Un ancien facteur, Farid Lehmann, 42 ans, a été condamné à trente ans de réclusion criminelle dans la nuit de mercredi à jeudi par la cour d'assises de la Moselle à Metz pour le viol d'une femme chez elle, a appris l'AFP de sources concordantes. La peine est assortie d'une période de sûreté de 20 ans.
Les faits du 4 décembre 2022
Le 4 décembre 2022, vers 6 heures du matin, Farid Lehmann a frappé à la porte d'une Messine de 28 ans en se présentant comme policier. Dès qu'elle a ouvert, il l'a bousculée, maîtrisée et menacée avec un couteau de 30 centimètres. Il lui a imposé une fellation puis un viol, qualifié d'« ultra violent » par le directeur d'enquête, avant de l'attacher avec son pyjama. Cagoulé et ganté, sentant l'alcool et la cigarette, il est reparti vers 9 heures.
L'enquête et les antécédents
Les enquêteurs ont remonté jusqu'à lui en s'intéressant aux facteurs ayant travaillé dans le quartier, ce qui était son cas, et pouvant entrer dans la résidence de la victime. Farid Lehmann comptait déjà deux condamnations pour viol : la première à sept ans et demi de prison en 2002 pour un viol avec violence alors qu'il était mineur, et la seconde en 2009 à 15 ans de réclusion pour viol avec arme. Ces antécédents ont poussé les enquêteurs à se concentrer sur lui.
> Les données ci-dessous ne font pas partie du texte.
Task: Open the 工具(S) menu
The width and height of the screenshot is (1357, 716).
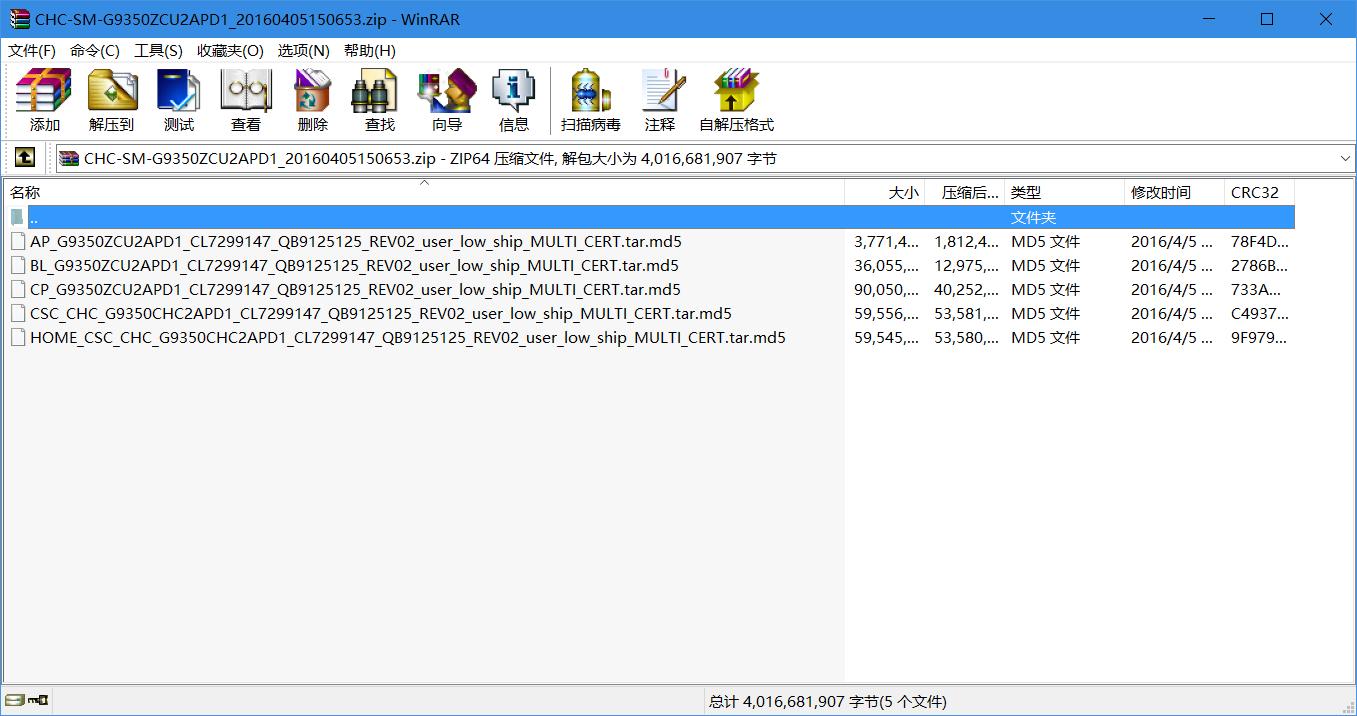Action: [x=158, y=50]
Il a été confondu par son ADN retrouvé sur le pyjama de la victime et par un couteau similaire à celui décrit par la femme, découvert dans sa voiture.
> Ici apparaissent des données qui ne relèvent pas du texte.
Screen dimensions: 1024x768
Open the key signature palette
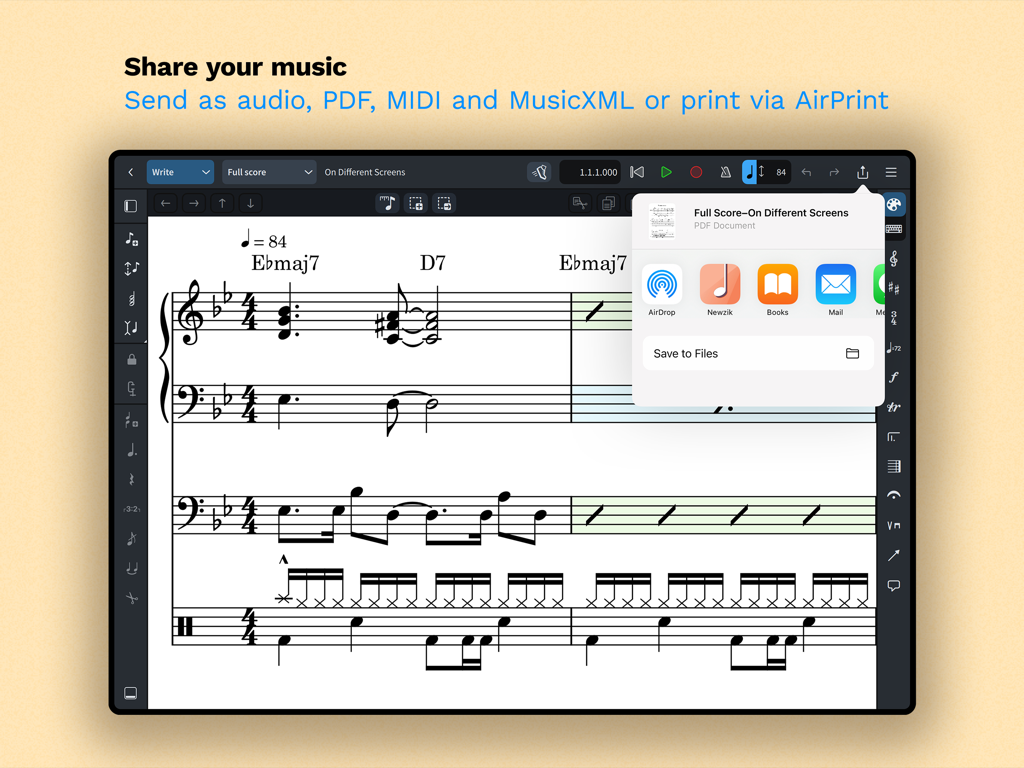point(893,285)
Le réquisitoire et les similitudes
L'avocat général Christophe Jakubowski, qui a requis la réclusion criminelle à perpétuité, a souligné les « similitudes entre les procédures » impliquant l'accusé : des viols au domicile des victimes, commis « dans les mêmes circonstances », soit « avec une certaine violence pour figer la victime », « lumière éteinte, cagoulé ou masqué, et ganté », en « prenant les précautions nécessaires pour effacer les traces ». Selon le magistrat, il s'inspirait des « scénarios des films pornos dont il se délectait, retrouvés dans son ordinateur en grande quantité ». Il a noté des agressions « de mieux en mieux préparées, avec un caractère sordide encore plus présent ».
La défense
L'accusé, dont l'avocat Ulysse Gobert a plaidé l'acquittement, a nié être le violeur, affirmant s'être fait voler une paire de gants pour expliquer la présence de son ADN sur les lieux du crime.